A very important part of the authors’ work was defining which skills should be measured. Many factors had to be taken into consideration, including the skills’ predictive value, their relevance to the particular age group (10 and 15 years of age)(4), the comparability across different cultures, languages, social and schooling contexts and the usefulness for the future. Nineteen social and emotional skills were chosen for inclusion in the SSES. These skills were grouped in five broad domains: task performance, emotion regulation, collaboration, open-mindedness and engagement with others. Some of the skills in the sub-domains are more predictive of outcomes in school and work, others more of quality of relationships and societal integration, others still of quality of life and personal self-development. Skills representing a combination of multiple individual skills, such as critical thinking, meta-cognition and self-efficacy were also found to have strong relevance for a range of life events and achievements.

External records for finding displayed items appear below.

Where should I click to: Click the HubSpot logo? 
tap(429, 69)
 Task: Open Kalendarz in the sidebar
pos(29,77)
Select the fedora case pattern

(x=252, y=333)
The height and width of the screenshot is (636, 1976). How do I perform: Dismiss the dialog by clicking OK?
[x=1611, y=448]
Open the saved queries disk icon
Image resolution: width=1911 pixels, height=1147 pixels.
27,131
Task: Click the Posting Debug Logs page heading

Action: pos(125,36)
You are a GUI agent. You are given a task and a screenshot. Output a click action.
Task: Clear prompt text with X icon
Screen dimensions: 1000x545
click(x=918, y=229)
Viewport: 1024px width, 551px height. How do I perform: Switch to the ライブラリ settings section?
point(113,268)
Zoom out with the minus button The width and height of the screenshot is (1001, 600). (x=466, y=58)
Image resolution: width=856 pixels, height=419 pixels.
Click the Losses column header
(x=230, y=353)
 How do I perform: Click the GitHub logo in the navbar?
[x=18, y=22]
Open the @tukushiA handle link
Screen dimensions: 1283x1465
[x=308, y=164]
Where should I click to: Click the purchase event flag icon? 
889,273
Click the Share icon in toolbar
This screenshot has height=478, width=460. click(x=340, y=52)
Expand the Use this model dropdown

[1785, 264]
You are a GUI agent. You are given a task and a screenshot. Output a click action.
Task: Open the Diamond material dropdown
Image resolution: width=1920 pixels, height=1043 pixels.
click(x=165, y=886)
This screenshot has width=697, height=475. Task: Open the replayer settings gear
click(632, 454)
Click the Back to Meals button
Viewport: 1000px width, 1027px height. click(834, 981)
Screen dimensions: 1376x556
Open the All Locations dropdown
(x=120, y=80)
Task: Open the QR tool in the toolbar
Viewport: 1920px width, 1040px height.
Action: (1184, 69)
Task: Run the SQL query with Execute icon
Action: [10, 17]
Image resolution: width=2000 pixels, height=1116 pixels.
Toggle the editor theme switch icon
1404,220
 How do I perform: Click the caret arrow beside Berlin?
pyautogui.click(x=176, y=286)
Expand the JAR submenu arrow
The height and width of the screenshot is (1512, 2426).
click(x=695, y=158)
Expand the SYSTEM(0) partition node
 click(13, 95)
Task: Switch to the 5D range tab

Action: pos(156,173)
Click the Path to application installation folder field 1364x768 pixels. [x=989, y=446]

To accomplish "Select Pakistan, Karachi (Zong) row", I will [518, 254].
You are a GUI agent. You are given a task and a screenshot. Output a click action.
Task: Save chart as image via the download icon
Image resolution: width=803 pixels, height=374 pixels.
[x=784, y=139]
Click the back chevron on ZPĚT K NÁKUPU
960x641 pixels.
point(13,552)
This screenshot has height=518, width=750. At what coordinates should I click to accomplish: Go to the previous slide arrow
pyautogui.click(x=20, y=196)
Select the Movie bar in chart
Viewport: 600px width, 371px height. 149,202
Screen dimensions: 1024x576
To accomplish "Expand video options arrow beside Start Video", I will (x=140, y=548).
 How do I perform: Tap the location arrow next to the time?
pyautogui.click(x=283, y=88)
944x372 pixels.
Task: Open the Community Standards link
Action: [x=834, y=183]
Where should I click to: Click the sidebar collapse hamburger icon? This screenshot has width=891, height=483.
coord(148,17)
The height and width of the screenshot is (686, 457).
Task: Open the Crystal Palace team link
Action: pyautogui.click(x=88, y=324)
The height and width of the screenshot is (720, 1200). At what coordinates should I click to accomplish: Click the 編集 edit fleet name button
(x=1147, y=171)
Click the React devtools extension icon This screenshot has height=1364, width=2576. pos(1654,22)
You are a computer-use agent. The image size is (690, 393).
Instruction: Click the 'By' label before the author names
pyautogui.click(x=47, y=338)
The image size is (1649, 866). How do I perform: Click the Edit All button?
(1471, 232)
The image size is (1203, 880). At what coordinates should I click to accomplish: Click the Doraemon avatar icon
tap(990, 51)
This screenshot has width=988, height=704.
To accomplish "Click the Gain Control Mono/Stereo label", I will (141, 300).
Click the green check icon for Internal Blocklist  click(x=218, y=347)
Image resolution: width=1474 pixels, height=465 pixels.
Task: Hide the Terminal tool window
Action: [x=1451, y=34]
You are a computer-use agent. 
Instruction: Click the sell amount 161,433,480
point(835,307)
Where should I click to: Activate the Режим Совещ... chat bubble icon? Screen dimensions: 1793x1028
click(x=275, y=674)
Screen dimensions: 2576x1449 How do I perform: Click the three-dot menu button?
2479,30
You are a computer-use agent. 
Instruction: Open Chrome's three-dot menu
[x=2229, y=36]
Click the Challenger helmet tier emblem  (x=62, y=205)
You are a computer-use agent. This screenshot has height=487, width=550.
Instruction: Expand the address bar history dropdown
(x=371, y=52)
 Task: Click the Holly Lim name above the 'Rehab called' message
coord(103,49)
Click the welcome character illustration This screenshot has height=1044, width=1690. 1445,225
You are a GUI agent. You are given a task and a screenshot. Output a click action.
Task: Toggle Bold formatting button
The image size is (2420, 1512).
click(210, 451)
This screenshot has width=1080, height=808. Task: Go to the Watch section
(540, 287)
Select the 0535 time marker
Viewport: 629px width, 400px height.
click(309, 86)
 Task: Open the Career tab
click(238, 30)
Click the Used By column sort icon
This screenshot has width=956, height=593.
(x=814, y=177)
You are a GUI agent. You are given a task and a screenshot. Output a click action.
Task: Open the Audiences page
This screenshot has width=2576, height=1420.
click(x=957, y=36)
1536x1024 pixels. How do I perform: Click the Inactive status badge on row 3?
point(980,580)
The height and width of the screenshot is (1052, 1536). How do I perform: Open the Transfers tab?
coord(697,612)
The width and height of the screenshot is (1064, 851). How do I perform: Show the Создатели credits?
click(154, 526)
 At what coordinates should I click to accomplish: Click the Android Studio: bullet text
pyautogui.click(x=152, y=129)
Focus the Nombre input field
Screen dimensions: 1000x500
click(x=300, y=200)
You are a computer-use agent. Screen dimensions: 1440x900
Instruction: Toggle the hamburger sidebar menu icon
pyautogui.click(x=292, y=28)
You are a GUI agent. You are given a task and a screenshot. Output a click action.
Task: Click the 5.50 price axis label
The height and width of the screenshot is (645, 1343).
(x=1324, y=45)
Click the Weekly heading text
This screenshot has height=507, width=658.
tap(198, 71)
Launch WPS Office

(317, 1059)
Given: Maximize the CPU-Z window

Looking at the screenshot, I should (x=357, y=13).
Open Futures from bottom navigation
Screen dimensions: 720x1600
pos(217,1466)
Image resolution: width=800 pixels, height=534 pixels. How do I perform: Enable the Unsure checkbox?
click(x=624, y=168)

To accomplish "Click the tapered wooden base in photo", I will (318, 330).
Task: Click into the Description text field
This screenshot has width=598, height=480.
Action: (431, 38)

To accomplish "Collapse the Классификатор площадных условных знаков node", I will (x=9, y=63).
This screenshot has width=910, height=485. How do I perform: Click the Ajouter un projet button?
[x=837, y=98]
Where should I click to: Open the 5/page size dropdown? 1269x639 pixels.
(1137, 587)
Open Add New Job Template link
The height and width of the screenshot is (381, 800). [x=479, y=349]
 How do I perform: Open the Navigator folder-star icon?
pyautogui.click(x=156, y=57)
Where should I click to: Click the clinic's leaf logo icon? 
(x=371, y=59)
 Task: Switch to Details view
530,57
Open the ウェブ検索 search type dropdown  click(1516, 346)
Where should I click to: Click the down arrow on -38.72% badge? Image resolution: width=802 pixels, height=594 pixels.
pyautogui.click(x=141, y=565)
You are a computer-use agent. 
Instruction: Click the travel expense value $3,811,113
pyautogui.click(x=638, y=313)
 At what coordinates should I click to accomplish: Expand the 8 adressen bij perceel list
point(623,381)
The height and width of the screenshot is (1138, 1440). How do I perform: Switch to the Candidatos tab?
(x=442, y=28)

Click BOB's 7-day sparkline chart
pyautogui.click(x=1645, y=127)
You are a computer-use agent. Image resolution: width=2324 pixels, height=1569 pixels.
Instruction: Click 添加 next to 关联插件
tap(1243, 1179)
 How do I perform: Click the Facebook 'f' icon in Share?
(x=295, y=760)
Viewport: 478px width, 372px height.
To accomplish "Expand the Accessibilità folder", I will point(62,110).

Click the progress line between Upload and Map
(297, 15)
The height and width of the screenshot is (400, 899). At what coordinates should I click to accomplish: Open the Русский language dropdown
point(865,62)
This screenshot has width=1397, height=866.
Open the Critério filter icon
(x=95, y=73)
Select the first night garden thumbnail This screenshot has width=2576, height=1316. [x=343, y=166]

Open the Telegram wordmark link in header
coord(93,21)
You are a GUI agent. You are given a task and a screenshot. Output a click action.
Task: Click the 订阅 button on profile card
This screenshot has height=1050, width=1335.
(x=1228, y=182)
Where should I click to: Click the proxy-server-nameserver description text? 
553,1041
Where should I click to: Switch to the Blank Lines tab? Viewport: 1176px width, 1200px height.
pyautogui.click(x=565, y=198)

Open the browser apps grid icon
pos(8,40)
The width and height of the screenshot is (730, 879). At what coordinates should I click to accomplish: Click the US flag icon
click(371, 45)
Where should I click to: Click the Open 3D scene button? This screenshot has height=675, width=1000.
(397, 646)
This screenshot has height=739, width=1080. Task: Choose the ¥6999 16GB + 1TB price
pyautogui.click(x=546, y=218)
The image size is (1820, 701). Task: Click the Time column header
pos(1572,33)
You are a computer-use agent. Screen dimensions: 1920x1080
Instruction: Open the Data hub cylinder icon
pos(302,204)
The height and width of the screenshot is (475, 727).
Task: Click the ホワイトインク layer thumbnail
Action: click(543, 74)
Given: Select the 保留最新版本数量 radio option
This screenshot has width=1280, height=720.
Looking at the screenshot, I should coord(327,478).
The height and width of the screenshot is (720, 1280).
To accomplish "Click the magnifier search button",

The paper concludes that social and emotional skills represent an important, but often neglected, subject of policy interest and that “by supplementing information about students’ social and emotional skills to existing information about their academic and cognitive skills, the study will give policy makers, education leaders and other stakeholders improved understanding of whole-child development”. In this way the SSES findings will be able to be used by the relevant national stakeholders to review/adopt policies that better support the development of these skills.

[Figure 7.1 from the cited study (3), page 108]

Notes:

1) cApStAn has been responsible for ensuring linguistic equivalence of all language versions of OECD/PISA since its inception; it has also been involved in PIAAC’s 1st cycle and has recently been reconfirmed as part of the consortium for the 2nd cycle.

2) http://www.oecd.org/education/ceri/study-on-social-and-emotional-skills-the-study.htm

3) Chernyshenko, O., M. Kankaraš and F. Drasgow (2018), “Social and emotional skills for student success and well-being: Conceptual framework for the OECD study on social and emotional skills”, OECD Education Working Papers, No. 173, OECD Publishing, Paris. http://dx.doi.org/10.1787/db1d8e59-en.

4) The two different age groups allow for comparison across different developmental stages.